Bien-Ries passt Teil der Wohnhäuser in „Mittelbuchen-Nordwest – Vor dem Lützelberg“ der Nachfrage an

(pm/ea) – Die Bien-Ries AG als Vorhabenträgerin passt in dem von der Stadtverordnetenversammlung genehmigten Neubaugebiet „Mittelbuchen-Nordwest – Vor dem Lützelberg“ ihre Vermarktung an die Nachfrage an. Konkret bedeutet das: Bei 33 Wohnhäusern soll nun das geplante Staffelgeschoss entfallen.

Dem dafür nötigen Nachtrag zum bestehenden Durchführungsvertrag mit der Stadt Hanau hat der Magistrat jetzt zugestimmt, die Stadtverordneten befassen sich damit am 17. Dezember.

„Es hat sich gezeigt, dass das Interesse an diesem Wohnstandort weiterhin groß ist“, so Oberbürgermeister Claus Kaminsky. Aber bei Kaufwilligen seien Häuser mit geringerer Wohnfläche gefragt. Dem komme Bien-Ries nun nach und gehe damit auf Kundenwünsche ein.
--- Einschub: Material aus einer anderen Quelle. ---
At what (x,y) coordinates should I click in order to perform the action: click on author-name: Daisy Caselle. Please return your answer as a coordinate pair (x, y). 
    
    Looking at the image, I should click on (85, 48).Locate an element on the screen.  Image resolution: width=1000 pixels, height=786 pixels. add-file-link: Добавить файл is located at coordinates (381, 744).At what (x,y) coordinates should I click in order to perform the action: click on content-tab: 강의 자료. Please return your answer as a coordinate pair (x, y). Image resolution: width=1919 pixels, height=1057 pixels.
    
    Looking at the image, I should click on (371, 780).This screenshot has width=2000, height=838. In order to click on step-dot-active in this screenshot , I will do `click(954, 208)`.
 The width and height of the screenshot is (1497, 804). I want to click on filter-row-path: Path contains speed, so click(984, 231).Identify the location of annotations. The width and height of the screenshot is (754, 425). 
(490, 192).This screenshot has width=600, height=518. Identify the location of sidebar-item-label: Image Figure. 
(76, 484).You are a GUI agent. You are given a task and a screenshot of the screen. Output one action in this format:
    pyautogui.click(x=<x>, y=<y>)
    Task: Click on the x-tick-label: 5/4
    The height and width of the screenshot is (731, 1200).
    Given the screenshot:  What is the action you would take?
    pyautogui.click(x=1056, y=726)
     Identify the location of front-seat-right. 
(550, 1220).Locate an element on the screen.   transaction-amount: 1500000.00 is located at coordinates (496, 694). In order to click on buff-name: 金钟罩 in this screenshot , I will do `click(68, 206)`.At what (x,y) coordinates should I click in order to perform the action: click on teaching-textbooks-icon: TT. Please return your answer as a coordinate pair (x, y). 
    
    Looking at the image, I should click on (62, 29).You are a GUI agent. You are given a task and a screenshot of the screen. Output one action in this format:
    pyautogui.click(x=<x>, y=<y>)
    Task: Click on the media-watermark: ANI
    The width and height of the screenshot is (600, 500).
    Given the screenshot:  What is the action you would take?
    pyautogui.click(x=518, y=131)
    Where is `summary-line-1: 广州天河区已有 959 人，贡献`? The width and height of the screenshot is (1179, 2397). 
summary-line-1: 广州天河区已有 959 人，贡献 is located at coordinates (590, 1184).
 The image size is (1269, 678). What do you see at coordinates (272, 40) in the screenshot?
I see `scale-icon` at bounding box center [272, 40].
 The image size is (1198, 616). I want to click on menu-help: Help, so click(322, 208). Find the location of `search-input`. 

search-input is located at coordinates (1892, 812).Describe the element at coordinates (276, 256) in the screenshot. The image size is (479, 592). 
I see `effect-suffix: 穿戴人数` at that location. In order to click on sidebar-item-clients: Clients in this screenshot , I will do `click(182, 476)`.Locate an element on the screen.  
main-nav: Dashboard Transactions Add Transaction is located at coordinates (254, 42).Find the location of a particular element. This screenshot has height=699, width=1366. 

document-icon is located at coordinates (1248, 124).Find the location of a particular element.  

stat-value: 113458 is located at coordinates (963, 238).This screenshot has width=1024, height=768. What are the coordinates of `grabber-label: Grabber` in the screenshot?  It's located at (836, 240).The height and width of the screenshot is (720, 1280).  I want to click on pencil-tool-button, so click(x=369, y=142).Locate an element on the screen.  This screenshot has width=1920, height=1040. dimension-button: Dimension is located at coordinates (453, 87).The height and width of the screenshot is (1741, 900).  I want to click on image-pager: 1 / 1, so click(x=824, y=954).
Bedingt durch diese Änderungen ist die Vorhabenbeschreibung neu zu fassen. Das bedeutet, dass die Stadt die Planungen zur Erschließung, Entwässerung und Dachbegrünung entsprechend anpasst. Einer Änderung des Bebauungsplans bedarf es nicht, denn Bien-Ries unterschreitet die Festsetzungen des Bebauungsplans.

„Mittelbuchen-Nordwest ist nicht nur mit Blick auf die künftige Stadtentwicklung spannend, sondern auch mit Blick in die Vergangenheit“, so Kaminsky weiter. Der Oberbürgermeister bezieht diese Aussage auf die außergewöhnlichen archäologischen Funde im Baufeld. Dort wurden Gräber der späten Jungsteinzeit des 3. Jahrhunderts vor Christus entdeckt. Zu den Funden aus den Kulturen der sogenannten Glockenbecherleute und Schnurkeramiker gehört ein Grab mit sechs Menschen.